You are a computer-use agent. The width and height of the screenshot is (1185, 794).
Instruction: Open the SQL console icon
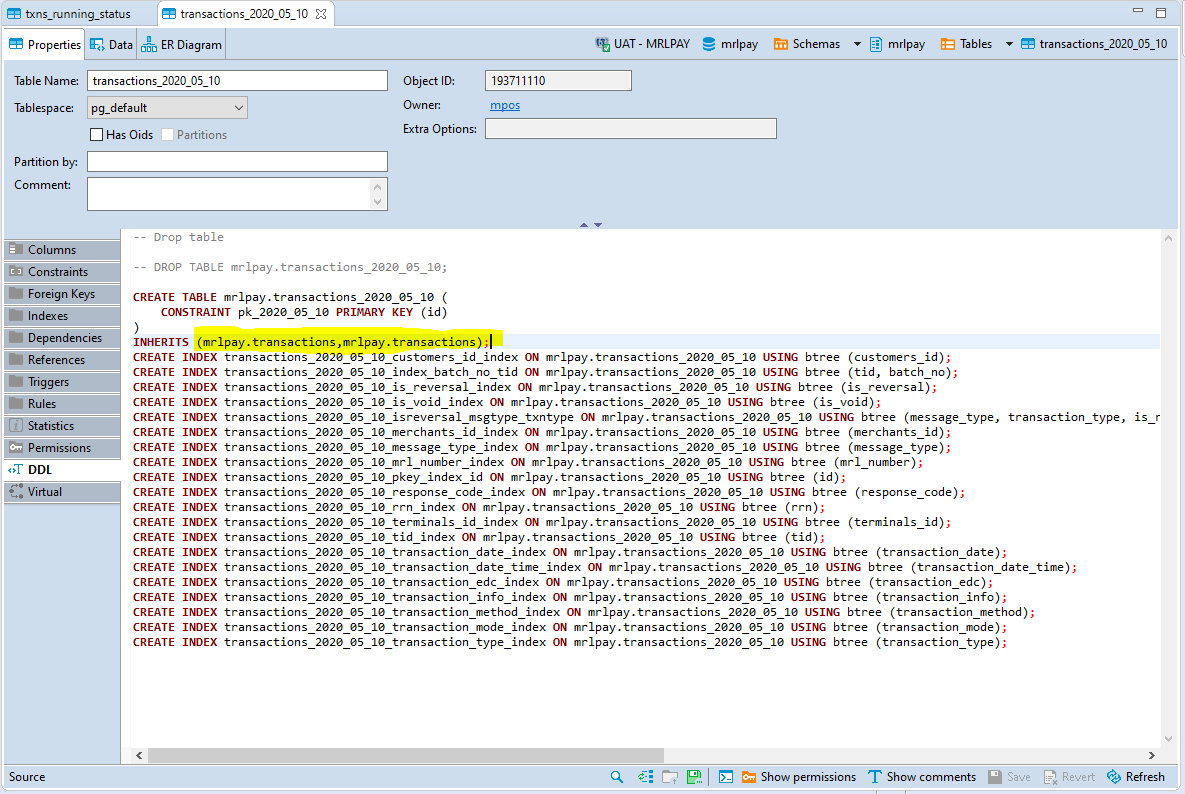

--

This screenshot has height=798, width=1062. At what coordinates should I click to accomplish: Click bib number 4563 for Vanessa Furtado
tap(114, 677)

---

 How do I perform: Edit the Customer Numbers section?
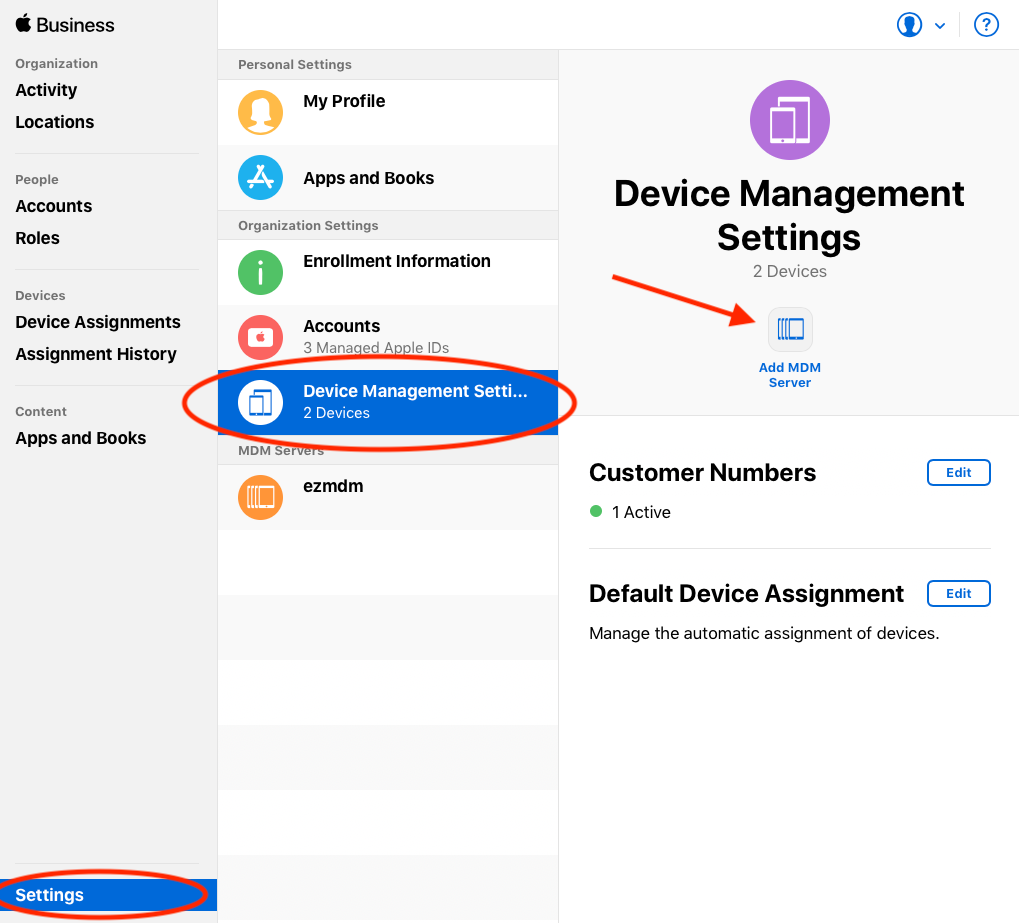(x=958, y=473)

* **Work item**: Give again, word for word, every line of the listing above from the one with "You are a computer-use" to the one with "Instruction: Open the SQL console icon", both inclusive, and nothing beyond them.

* **Solution to this task**:
You are a computer-use agent. The width and height of the screenshot is (1185, 794).
Instruction: Open the SQL console icon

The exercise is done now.